_ENTRIES SHOWN_
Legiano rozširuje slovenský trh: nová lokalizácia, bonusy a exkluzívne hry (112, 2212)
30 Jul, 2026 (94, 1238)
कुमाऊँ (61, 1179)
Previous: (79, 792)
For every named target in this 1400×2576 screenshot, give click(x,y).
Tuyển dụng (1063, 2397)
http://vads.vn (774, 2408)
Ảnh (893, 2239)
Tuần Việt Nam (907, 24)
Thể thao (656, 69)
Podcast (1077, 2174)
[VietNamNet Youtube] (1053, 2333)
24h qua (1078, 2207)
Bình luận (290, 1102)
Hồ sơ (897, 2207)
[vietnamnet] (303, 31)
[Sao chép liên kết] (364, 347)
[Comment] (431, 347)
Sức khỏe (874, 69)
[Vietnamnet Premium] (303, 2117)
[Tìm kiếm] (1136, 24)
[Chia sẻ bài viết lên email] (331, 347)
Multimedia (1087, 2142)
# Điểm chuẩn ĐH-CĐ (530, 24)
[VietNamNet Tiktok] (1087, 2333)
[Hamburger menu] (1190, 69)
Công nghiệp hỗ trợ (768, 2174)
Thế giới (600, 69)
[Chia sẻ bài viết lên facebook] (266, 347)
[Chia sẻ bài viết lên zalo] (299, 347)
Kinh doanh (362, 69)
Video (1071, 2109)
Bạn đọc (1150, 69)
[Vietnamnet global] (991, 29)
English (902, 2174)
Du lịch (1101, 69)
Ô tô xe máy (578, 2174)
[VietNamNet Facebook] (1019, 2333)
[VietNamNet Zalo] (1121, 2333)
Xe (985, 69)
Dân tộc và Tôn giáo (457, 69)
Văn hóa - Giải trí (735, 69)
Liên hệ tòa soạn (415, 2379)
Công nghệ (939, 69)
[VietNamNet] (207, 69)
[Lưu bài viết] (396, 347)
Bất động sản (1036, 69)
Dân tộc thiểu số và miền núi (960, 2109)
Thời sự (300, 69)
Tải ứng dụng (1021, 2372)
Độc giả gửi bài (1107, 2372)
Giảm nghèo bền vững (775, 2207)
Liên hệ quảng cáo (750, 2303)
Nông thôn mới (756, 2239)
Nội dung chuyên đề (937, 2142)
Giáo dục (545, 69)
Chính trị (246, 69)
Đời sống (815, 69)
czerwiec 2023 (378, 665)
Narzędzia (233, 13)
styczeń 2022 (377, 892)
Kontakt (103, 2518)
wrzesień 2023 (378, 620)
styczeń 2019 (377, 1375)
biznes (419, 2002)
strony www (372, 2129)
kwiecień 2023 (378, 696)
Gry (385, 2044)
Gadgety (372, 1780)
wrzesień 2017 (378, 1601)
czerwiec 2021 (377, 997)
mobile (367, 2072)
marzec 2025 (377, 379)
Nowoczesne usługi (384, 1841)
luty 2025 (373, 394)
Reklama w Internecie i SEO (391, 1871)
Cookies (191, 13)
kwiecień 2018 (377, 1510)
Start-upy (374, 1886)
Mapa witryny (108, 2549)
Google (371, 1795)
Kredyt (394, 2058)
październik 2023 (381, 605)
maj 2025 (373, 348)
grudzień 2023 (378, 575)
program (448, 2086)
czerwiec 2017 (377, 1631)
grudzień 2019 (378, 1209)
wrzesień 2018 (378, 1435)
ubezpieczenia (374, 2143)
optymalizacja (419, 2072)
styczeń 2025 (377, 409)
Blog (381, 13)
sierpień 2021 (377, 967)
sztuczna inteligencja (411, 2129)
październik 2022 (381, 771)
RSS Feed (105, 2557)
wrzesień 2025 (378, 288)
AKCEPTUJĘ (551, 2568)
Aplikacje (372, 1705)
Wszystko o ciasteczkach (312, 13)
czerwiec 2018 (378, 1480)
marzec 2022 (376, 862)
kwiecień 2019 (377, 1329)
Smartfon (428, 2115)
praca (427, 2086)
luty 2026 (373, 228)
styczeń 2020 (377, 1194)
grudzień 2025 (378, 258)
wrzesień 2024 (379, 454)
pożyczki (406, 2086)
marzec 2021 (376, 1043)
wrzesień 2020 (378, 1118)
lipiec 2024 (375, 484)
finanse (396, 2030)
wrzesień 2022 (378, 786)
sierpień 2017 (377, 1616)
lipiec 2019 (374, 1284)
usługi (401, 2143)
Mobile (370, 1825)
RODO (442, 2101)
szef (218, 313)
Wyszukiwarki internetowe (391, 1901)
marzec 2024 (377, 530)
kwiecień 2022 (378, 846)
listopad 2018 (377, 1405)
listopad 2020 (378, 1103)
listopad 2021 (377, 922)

_REQUIREMENT_
Your answer must be the full listing above, reproduced exactly.

_EXERCISE SOLUTION_
Legiano rozširuje slovenský trh: nová lokalizácia, bonusy a exkluzívne hry (112, 2212)
30 Jul, 2026 (94, 1238)
कुमाऊँ (61, 1179)
Previous: (79, 792)
For every named target in this 1400×2576 screenshot, give click(x,y).
Tuyển dụng (1063, 2397)
http://vads.vn (774, 2408)
Ảnh (893, 2239)
Tuần Việt Nam (907, 24)
Thể thao (656, 69)
Podcast (1077, 2174)
[VietNamNet Youtube] (1053, 2333)
24h qua (1078, 2207)
Bình luận (290, 1102)
Hồ sơ (897, 2207)
[vietnamnet] (303, 31)
[Sao chép liên kết] (364, 347)
[Comment] (431, 347)
Sức khỏe (874, 69)
[Vietnamnet Premium] (303, 2117)
[Tìm kiếm] (1136, 24)
[Chia sẻ bài viết lên email] (331, 347)
Multimedia (1087, 2142)
# Điểm chuẩn ĐH-CĐ (530, 24)
[VietNamNet Tiktok] (1087, 2333)
[Hamburger menu] (1190, 69)
Công nghiệp hỗ trợ (768, 2174)
Thế giới (600, 69)
[Chia sẻ bài viết lên facebook] (266, 347)
[Chia sẻ bài viết lên zalo] (299, 347)
Kinh doanh (362, 69)
Video (1071, 2109)
Bạn đọc (1150, 69)
[Vietnamnet global] (991, 29)
English (902, 2174)
Du lịch (1101, 69)
Ô tô xe máy (578, 2174)
[VietNamNet Facebook] (1019, 2333)
[VietNamNet Zalo] (1121, 2333)
Xe (985, 69)
Dân tộc và Tôn giáo (457, 69)
Văn hóa - Giải trí (735, 69)
Liên hệ tòa soạn (415, 2379)
Công nghệ (939, 69)
[VietNamNet] (207, 69)
[Lưu bài viết] (396, 347)
Bất động sản (1036, 69)
Dân tộc thiểu số và miền núi (960, 2109)
Thời sự (300, 69)
Tải ứng dụng (1021, 2372)
Độc giả gửi bài (1107, 2372)
Giảm nghèo bền vững (775, 2207)
Liên hệ quảng cáo (750, 2303)
Nông thôn mới (756, 2239)
Nội dung chuyên đề (937, 2142)
Giáo dục (545, 69)
Chính trị (246, 69)
Đời sống (815, 69)
czerwiec 2023 (378, 665)
Narzędzia (233, 13)
styczeń 2022 (377, 892)
Kontakt (103, 2518)
wrzesień 2023 (378, 620)
styczeń 2019 (377, 1375)
biznes (419, 2002)
strony www (372, 2129)
kwiecień 2023 (378, 696)
Gry (385, 2044)
Gadgety (372, 1780)
wrzesień 2017 (378, 1601)
czerwiec 2021 (377, 997)
mobile (367, 2072)
marzec 2025 (377, 379)
Nowoczesne usługi (384, 1841)
luty 2025 (373, 394)
Reklama w Internecie i SEO (391, 1871)
Cookies (191, 13)
kwiecień 2018 (377, 1510)
Start-upy (374, 1886)
Mapa witryny (108, 2549)
Google (371, 1795)
Kredyt (394, 2058)
październik 2023 (381, 605)
maj 2025 (373, 348)
grudzień 2023 (378, 575)
program (448, 2086)
czerwiec 2017 (377, 1631)
grudzień 2019 (378, 1209)
wrzesień 2018 (378, 1435)
ubezpieczenia (374, 2143)
optymalizacja (419, 2072)
styczeń 2025 (377, 409)
Blog (381, 13)
sierpień 2021 (377, 967)
sztuczna inteligencja (411, 2129)
październik 2022 (381, 771)
RSS Feed (105, 2557)
wrzesień 2025 (378, 288)
AKCEPTUJĘ (551, 2568)
Aplikacje (372, 1705)
Wszystko o ciasteczkach (312, 13)
czerwiec 2018 (378, 1480)
marzec 2022 (376, 862)
kwiecień 2019 (377, 1329)
Smartfon (428, 2115)
praca (427, 2086)
luty 2026 (373, 228)
styczeń 2020 (377, 1194)
grudzień 2025 (378, 258)
wrzesień 2024 (379, 454)
pożyczki (406, 2086)
marzec 2021 (376, 1043)
wrzesień 2020 (378, 1118)
lipiec 2024 (375, 484)
finanse (396, 2030)
wrzesień 2022 (378, 786)
sierpień 2017 (377, 1616)
lipiec 2019 (374, 1284)
usługi (401, 2143)
Mobile (370, 1825)
RODO (442, 2101)
szef (218, 313)
Wyszukiwarki internetowe (391, 1901)
marzec 2024 (377, 530)
kwiecień 2022 (378, 846)
listopad 2018 (377, 1405)
listopad 2020 (378, 1103)
listopad 2021 (377, 922)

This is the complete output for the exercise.